Em relação aos biossimilares, o médico faz questão de destacar que não há a menor possibilidade de um novo produto, para a mesma indicação, ser idêntico, ou possuir a chamada bioequivalência. “Na busca do mesmo efeito do medicamento inovador, o biológico follow será a consequência de uma pesquisa reversa, quando o fabricante decodifica seu antecessor. Mas a linhagem celular será nova, o processo de produção diferente e não haverá acesso, por uma questão óbvia, aos elementos e às culturas usadas para se obter o medicamento de referência”, esclarece.
O tema foi exposto em conjunto com o médico Ricardo Garcia, pesquisador da UERJ (Universidade Estadual do Rio de Janeiro) e integrante da ClapBio (Centro Latino Americano de Pesquisa em Biotecnologia).
“Existe um ‘mantra’ para os medicamentos biológicos em geral. Tem que ter qualidade, eficácia e segurança. Não somos contra os biossimilares, mas eles não podem ser oferecidos para as pessoas sem que estes pontos estejam contemplados”, disse o pesquisador.
Atualmente, no Brasil, quase metade da despesa do SUS (Sistema Único de Saúde) com medicamentos de alto custo se concentra nos biológicos. É uma lista pequena de produtos, mas que, pela complexidade de sua elaboração e o grande investimento dos laboratórios em pesquisa e desenvolvimento, chegam ao mercado com valores elevados.
Experiências em países latino-americanos e até na Europa mostram que, sem amplo debate da comunidade científica e controle social, a biossegurança pode ser prejudicada. A preocupação é que a biossimilaridade venha apenas de encontro aos interesses dos governos, para gerar economia, sem preservar a segurança da população.

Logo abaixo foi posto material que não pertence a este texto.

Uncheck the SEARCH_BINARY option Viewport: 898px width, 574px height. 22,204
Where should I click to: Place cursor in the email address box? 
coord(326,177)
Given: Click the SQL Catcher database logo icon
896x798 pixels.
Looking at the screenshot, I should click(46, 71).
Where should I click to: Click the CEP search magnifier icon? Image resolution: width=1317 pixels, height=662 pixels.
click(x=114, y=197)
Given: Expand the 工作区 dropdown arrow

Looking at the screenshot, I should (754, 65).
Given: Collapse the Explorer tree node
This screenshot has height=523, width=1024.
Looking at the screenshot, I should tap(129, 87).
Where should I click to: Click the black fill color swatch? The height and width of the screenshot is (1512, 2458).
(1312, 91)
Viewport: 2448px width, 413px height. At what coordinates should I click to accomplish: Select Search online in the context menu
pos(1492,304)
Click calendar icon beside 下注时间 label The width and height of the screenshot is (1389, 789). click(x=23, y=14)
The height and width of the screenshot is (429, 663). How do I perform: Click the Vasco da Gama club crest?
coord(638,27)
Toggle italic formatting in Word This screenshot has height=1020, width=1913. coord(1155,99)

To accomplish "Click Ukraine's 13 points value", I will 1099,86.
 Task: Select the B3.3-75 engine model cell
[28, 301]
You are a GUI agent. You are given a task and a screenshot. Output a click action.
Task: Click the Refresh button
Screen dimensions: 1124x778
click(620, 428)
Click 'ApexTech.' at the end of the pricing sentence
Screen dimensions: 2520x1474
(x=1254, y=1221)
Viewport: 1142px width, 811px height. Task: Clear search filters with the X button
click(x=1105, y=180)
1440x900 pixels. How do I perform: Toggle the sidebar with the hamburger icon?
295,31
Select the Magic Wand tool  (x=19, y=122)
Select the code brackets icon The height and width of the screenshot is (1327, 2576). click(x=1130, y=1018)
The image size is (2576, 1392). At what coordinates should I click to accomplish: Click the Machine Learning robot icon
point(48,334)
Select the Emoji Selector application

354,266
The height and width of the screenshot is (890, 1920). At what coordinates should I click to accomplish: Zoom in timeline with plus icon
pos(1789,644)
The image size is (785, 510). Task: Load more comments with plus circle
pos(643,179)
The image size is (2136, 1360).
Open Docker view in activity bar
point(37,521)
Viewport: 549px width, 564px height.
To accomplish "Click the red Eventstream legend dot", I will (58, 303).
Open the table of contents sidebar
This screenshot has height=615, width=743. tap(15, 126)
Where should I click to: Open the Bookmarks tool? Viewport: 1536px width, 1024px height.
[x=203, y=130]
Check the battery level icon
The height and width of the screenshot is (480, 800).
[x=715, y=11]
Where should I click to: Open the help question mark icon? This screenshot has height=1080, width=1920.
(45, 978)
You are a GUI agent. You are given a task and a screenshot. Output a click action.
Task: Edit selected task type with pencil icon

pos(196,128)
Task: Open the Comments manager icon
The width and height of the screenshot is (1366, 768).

Paciente cria blog especializado
Para apresentar uma visão de quem está do outro lado do balcão das farmácias de alto custo, a ativista, blogueira e presidente da EncontrAR, Priscila Torres, também participou do workshop com a imprensa em São Paulo.
Ela criou o primeiro blog especializado em artrite reumatoide e, pela internet, organizou uma rede formada por milhares de pessoas com a mesma patologia. O grupo apoia pacientes e cobra dos órgãos públicos (Ministério da Saúde, Anvisa, Estados, entre outros) e dos laboratórios informações sobre produtos, regulação, política nacional de distribuição de medicamentos.
“Eu não sabia como conviver com a doença, então comecei a trocar experiências, a procurar pessoas que também viviam a mesma situação. Essa necessidade de se comunicar e conectar as pessoas, para juntos enfrentarmos os problemas e buscar soluções, acabou dando origem a um trabalho muito amplo que promove o empoderamento do paciente, sob vários aspectos”, relatou a enfermeira que deixou a profissão e atualmente estuda jornalismo.
Com informação e debate, a comunidade científica, o governo, as biofarmacêuticas e as organizações que representam os interesses de quem usa os biológicos, podem chegar a um consenso sobre a regulação, os aspectos técnicos e sociais dos biossimilares.
A introdução no Brasil deve acontecer ainda este ano e pode impactar na distribuição do Infliximabe (Remicade). O medicamento é um dos biológicos mais utilizados no mundo, indicado principalmente para artrite reumatoide e espondilite anquilosange. Em algumas partes do mundo, também foi aprovado, por extrapolação, para doença de crohm e psoríase.
Mesmo na iminência do biossimilar chegar ao Brasil, muitas perguntas ainda continuam sem resposta. São questões como a necessidade de estudos comparativos, a extrapolação (para quais doenças será indicado), a tentativa e os perigos da intercambialidade (troca do medicamento para quem já recebe o biológico de referência) e a farmacovigilância, incluindo a rastreabilidade, para o controle de efeitos adversos.